Sanctions à l’encontre des propriétaires
Est puni de 3 ans d’emprisonnement et d’une amende de 100 000 €  :

- les menaces ou actes d’intimidation à l’égard d’un occupant en vue de le contraindre à renoncer aux droits qu’il détient en matière de relogement ou d’hébergement ou de rendre impropres à l’habitation les lieux qu’il occupe,
- le fait de relouer des locaux ayant fait l’objet d’une interdiction d’habiter et d’utiliser les lieux,
- le fait de percevoir un loyer ou toute autre somme en contrepartie de l’occupation du logement,
- le fait de détruire, dégrader ou détériorer des locaux dans le but de faire quitter les lieux aux occupants, dès lors que la procédure d’insalubrité a été notifiée,
- le fait de refuser de procéder à l’hébergement ou au relogement de l’occupant, bien qu’étant en mesure de le faire.

Le monoxyde de carbone (CO)

Avec le froid, l’utilisation d’un système de chauffage ou de production d’eau chaude sanitaire défectueux, de cheminées et de cuisinières vétustes, de groupes électrogènes peut causer une asphyxie due au monoxyde de carbone.
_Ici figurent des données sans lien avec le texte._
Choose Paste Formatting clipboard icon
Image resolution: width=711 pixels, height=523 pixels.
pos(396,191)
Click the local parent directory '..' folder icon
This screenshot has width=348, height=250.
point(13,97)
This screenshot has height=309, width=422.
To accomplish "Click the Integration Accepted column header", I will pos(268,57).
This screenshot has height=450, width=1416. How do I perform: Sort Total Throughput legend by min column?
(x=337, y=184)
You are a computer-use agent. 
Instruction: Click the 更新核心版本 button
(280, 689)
Incolore, inodore, sans saveur, indécelable par les sens, il se mélange à l’air ambiant et les signes d’une intoxication restent flous.

Cependant si une personne présente les symptômes suivants : maux de tête, vertiges, nausées, troubles de la vue et de l’ouïe, il faut appeler les pompiers au 18 ou le SAMU au 15.
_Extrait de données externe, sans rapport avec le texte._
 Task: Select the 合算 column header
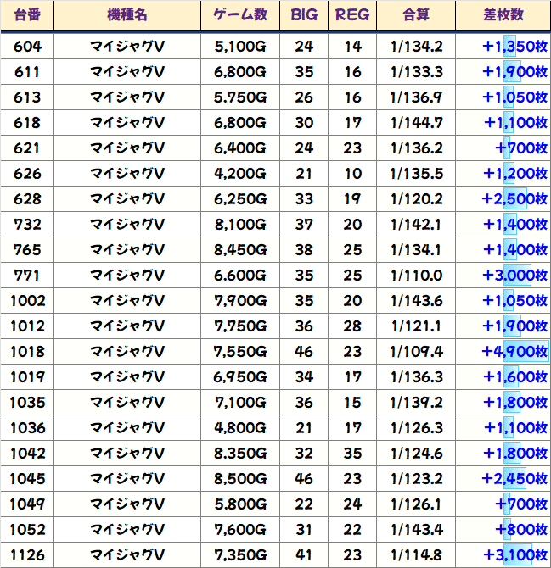[x=416, y=15]
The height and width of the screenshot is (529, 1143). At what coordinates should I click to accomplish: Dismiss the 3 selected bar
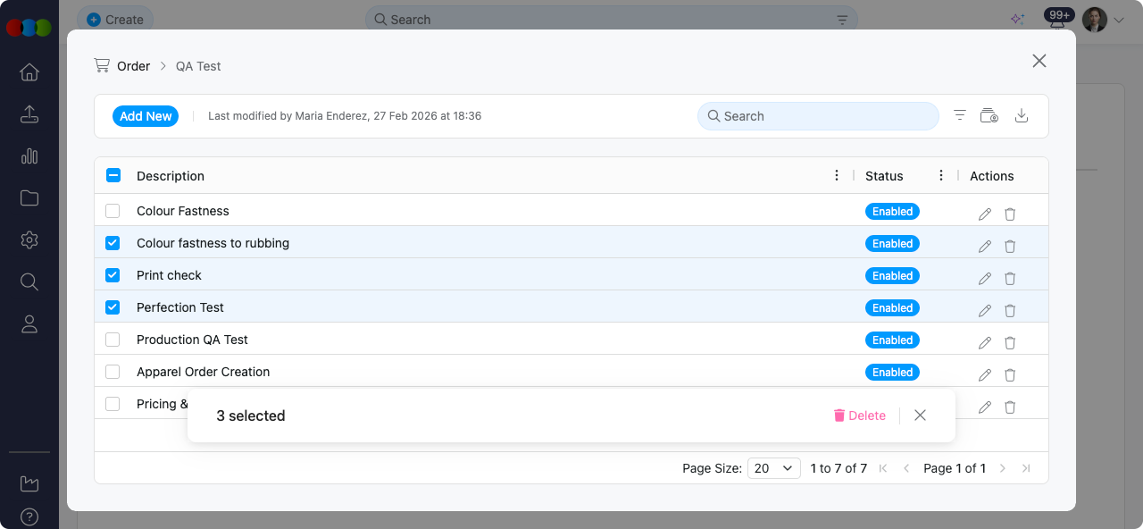[920, 416]
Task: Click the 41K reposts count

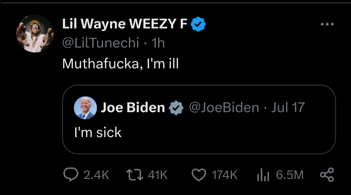Action: [x=158, y=175]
En attendant les secours, des gestes simples et efficaces peuvent être effectués comme ouvrir les portes et fenêtres, arrêter tout appareil suspect et faire évacuer les personnes. Mais la première solution reste la prévention. Elle consiste à posséder une bonne installation de chauffage eau de production d’eau chaude conforme aux normes requises. Dernière chose, une habitation avec des orifices de ventilation non obturés et des conduits d’évacuation des gaz ramonés assure également une meilleure sécurité.  Ministère du logement et de la Ville.

Hygiène alimentaire
L’inspecteur de salubrité effectue des contrôles d’hygiène dans les restaurants et commerces de bouche, moyennes surfaces et boulangeries ainsi qu’au marché, en collaboration avec les services vétérinaires, les services de la Répression des Fraudes et de la DDASS. Il vérifie l’hygiène des locaux (températures, nettoyage) et si les pratiques de travail respectent bien la méthode HACCP qui permet d’identifier, évaluer et maîtriser les dangers significatifs au regard de la sécurité des aliments.
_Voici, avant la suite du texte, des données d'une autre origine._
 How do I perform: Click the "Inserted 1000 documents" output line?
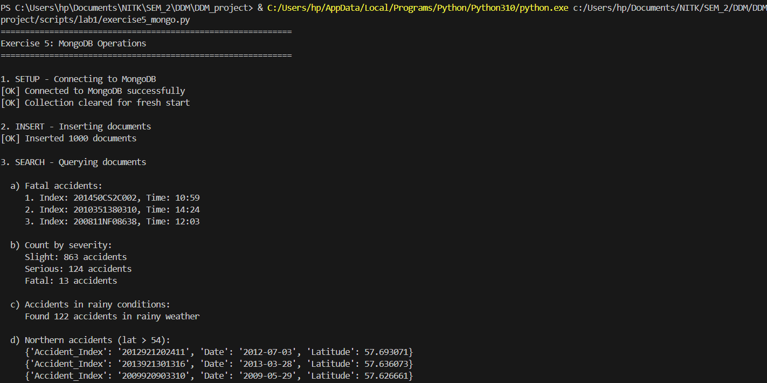coord(80,139)
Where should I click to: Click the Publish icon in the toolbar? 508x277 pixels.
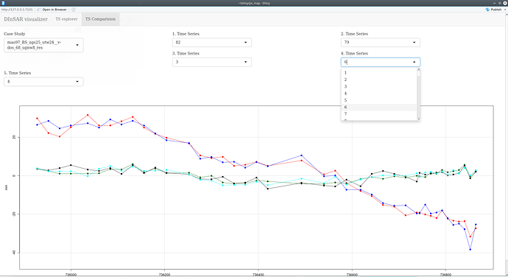click(487, 10)
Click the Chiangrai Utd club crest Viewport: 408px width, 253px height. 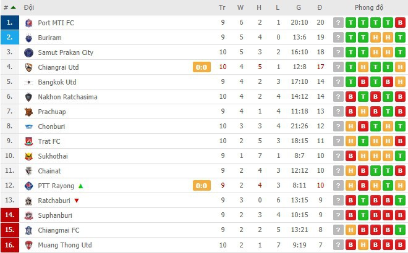coord(28,67)
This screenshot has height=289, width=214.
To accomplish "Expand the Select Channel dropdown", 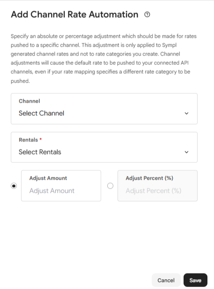I will pyautogui.click(x=104, y=109).
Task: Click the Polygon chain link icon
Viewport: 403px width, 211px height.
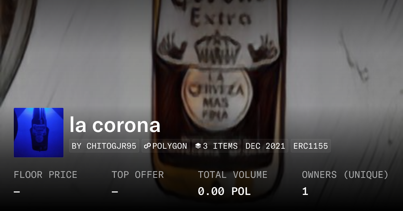Action: [x=147, y=146]
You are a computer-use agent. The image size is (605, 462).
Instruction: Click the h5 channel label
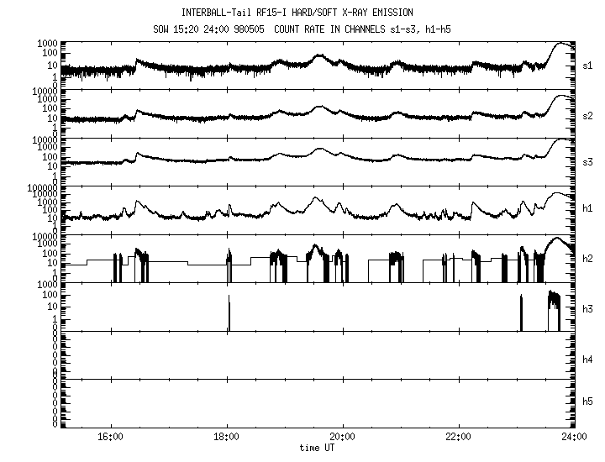(587, 402)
Il a également été mis en place des formations en hygiène alimentaire ouvertes aux commerçants d’Enghien-les-Bains, en partenariat avec la Chambre des Métiers et de l’Artisanat ainsi que la Chambre de Commerce et d’Industrie. Un guide de bonnes pratiques d’hygiène par métiers est remis aux commerçants ayant suivi cette formation.